Any future Indian purchase of Rafale jets will come through direct talks with the French government, the defence minister said on Monday, suggesting that commercial negotiations for a larger deal with Dassault Aviation have been shelved.
India’s Prime Minister Narendra Modi on Friday announced a plan to buy 36 planes from Dassault through the government-to-government route, after three years of price negotiations for local assembly of the aircraft produced no results.
Defence Minister Manohar Parrikar said Modi’s decision came after the commercial negotiation went into a “vortex” although he stopped short of saying the government had scrapped the negotiation for a contract with Dassault for 126 planes worth up to $20 billion (13.65 billion pounds).
“This had to be done to break the vortex,” he said, adding that the preferred method was now to talk directly to the French government, rather than return to commercial negotiations.
“Instead of going through the RFP (Request For Proposal bidding process) where there is lot of confusion, chaos, it is now the situation that 36 will be procured ready to fly. What is to be done with the rest will have to be discussed,” Parrikar said.
A decision to abandon commercial talks would mean the end for what had been touted as one of the world’s biggest defence deals, and could give hope to rival manufacturers, experts said.

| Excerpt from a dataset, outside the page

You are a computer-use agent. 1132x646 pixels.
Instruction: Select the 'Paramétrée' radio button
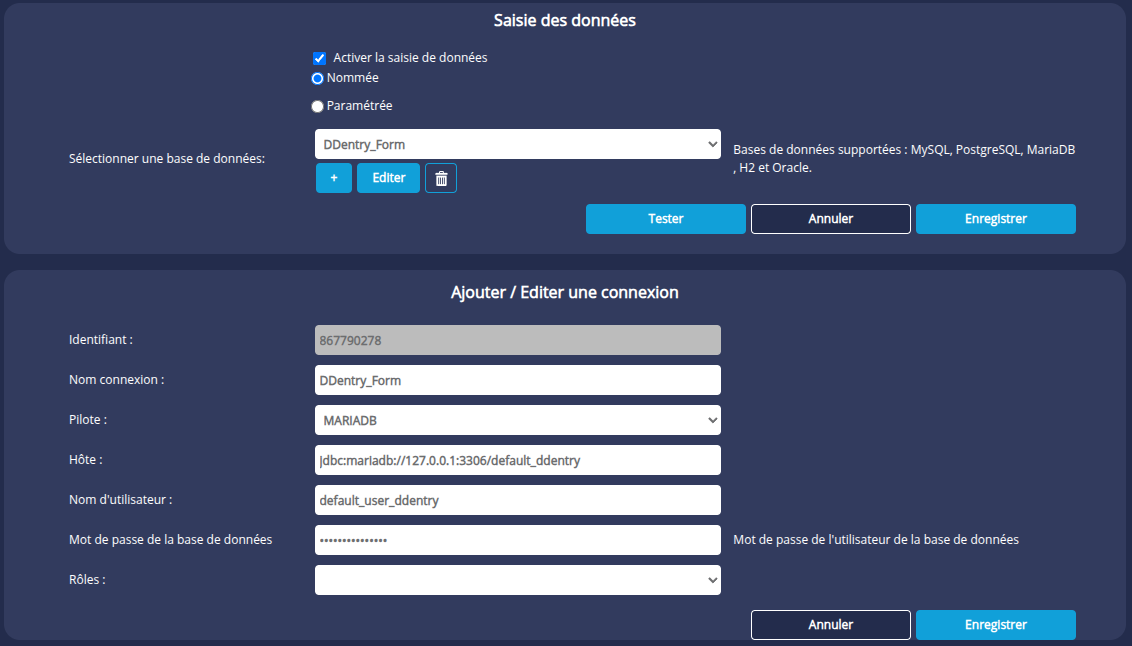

“The government has bought time now,” said Muthumanickam Matheswaran, a former Air Marshal in the Indian Air Force, adding that future purchases “could be that aircraft, or it could be another aircraft.”
“That is an indication that the RFP that has been hanging for more than 3 years, is finished,” said Matheswaran, who advises Hindustan Aeronautics.
Under the original plan, India’s Air Force was to buy 126 Rafale fighters with 108 of them produced at a state-run Hindustan Aeronautics plant in Bengaluru as part of India’s efforts to build a domestic military industrial base.
But the two sides could not agree on the terms.
The value of the deal was estimated to have grown to about $20 billion from an initial $12 billion in the meantime.